Of the three sections in Invasions, the first and third consist entirely of sixteen-line pieces in iambic pentameter and abab rhyme. The meter is on the stricter rather than the looser end of the iambic range. But a reader who comes to poems in form wanting them to be, above all, memorable—wanting to be struck by rhythms, arrangements of sounds, knockout visuals, striking insights, and clever wordplay—will find some of the sixteen-liners frustrating. For example, the poem that begins "Whether the carapace of reverence" (I refer to first lines because many of the poems are untitled) is about the enormous sociological abstraction of family, and much of its language is correspondingly abstract. It has no arresting visuals. It seems to try hard to keep the end rhymes from calling attention to themselves, not only by keeping them slant but by avoiding end stops and running sentences awkwardly over several lines.
By contrast, poems like "Larkin" give form-loving readers what they came for: lines memorable for sound (in a rhyme like pristine/philistine, for example), sense, and concision. "Opera Night at Caffe Taci" is another poem that delivers, creating pictures and lines that stick to the mind, and it does so by allowing the rhymes to chime and the abab repetitions to satisfy.

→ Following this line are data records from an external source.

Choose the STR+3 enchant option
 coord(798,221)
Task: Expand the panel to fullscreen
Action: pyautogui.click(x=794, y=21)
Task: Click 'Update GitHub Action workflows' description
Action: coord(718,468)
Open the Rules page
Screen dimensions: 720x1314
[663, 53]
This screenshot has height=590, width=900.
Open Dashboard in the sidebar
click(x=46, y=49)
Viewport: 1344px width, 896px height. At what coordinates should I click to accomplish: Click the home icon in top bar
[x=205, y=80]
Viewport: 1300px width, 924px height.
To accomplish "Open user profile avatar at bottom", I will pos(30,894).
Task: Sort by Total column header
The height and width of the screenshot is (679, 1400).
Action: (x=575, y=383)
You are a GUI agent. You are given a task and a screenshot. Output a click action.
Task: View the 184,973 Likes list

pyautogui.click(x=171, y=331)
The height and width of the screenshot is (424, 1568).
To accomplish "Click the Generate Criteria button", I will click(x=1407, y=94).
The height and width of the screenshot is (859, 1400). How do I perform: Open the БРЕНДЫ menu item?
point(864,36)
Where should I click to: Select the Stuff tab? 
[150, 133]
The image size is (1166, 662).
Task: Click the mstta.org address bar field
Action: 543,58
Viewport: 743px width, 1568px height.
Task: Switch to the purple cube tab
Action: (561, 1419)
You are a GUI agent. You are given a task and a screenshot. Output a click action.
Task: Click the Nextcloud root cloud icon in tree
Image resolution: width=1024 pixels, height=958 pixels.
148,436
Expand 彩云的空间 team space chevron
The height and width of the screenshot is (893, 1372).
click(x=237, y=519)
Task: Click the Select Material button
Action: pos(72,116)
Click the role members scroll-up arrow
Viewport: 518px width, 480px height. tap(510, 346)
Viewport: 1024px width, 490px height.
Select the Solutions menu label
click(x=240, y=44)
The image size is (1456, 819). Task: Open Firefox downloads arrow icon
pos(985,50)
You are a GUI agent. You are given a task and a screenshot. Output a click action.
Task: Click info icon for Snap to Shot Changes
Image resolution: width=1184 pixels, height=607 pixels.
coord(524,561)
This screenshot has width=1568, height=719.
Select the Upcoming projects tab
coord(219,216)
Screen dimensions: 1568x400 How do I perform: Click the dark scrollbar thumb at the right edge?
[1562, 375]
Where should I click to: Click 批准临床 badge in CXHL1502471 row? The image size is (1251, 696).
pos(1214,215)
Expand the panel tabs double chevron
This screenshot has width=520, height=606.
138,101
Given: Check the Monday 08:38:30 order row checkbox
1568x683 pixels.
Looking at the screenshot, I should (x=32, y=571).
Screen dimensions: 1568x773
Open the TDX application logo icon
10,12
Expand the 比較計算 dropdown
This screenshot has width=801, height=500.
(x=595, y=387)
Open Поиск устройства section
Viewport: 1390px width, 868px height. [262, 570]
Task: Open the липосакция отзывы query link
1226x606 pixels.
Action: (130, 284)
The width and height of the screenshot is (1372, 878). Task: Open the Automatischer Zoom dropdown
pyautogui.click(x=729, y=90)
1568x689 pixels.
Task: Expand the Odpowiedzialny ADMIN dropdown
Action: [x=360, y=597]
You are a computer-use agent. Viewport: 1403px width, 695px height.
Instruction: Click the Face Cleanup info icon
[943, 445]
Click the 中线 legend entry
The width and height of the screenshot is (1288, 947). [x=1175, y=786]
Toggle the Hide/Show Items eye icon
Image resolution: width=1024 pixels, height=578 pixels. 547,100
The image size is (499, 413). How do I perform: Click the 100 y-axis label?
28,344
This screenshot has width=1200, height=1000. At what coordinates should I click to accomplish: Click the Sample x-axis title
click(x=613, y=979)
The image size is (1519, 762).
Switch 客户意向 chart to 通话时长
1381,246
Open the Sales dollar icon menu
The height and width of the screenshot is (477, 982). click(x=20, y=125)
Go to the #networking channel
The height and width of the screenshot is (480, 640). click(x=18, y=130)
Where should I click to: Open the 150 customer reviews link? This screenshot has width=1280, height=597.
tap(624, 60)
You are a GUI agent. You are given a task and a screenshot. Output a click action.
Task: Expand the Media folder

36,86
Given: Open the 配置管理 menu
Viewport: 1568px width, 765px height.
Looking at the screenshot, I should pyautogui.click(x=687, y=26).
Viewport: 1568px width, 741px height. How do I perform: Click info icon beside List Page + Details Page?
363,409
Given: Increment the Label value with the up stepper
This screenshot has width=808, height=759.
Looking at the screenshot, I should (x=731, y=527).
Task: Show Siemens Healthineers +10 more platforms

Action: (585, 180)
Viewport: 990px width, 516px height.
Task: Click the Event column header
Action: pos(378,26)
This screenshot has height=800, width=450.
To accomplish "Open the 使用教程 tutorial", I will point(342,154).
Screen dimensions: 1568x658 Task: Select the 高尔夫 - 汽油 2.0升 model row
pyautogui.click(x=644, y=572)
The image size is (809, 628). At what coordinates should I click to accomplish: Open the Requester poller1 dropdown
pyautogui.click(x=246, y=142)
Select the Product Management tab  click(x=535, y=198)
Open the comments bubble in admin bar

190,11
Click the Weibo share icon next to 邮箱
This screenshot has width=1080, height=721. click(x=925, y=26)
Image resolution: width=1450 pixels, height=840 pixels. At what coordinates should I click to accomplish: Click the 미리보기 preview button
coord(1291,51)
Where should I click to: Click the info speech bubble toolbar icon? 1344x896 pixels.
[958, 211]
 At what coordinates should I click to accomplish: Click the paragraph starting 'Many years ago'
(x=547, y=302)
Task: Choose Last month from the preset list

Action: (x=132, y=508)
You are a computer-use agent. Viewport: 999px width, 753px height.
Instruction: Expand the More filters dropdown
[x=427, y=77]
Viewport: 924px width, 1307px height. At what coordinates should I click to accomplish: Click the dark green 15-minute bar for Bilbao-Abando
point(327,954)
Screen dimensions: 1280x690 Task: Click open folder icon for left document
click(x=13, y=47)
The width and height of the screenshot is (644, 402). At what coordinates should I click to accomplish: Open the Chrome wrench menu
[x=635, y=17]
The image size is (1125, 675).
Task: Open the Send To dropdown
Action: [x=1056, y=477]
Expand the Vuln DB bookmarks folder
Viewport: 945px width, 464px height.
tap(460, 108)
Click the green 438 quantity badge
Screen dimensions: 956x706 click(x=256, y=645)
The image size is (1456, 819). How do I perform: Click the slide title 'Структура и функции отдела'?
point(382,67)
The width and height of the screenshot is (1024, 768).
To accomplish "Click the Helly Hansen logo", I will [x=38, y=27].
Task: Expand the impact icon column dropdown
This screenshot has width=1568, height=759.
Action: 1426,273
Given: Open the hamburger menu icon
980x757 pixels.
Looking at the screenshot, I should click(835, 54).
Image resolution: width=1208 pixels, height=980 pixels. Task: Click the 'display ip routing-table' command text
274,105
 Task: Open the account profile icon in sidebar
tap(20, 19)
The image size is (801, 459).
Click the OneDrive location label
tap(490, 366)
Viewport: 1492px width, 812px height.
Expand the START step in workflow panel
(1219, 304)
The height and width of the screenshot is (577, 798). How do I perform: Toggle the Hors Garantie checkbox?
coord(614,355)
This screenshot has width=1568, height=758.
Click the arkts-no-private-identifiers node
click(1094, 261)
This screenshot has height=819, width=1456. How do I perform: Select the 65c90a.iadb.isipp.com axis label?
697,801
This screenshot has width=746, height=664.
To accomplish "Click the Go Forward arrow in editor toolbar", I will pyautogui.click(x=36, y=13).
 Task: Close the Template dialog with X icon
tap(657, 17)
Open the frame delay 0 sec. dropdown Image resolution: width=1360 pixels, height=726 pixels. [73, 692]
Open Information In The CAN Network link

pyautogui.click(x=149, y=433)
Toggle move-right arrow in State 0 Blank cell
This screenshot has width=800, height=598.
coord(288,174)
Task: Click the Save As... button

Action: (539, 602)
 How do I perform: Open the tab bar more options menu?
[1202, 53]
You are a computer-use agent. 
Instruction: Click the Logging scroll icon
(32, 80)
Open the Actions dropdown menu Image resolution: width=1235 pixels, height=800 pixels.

What these formal effects bring out is razor-edged social observation and judgment:
Whatever third-rate coach she studied with
Could not undo the mannerism that
Half shuts her eyes and splays her lipsticked mouth,
The cartoon mincing of a marionette.
The poems have the skewering accuracy of Pope and Swift, but they're sadder, more removed. It's Kirsch's eye, his observation, and his reacting analysis that motivate these poems and that should motivate our reading.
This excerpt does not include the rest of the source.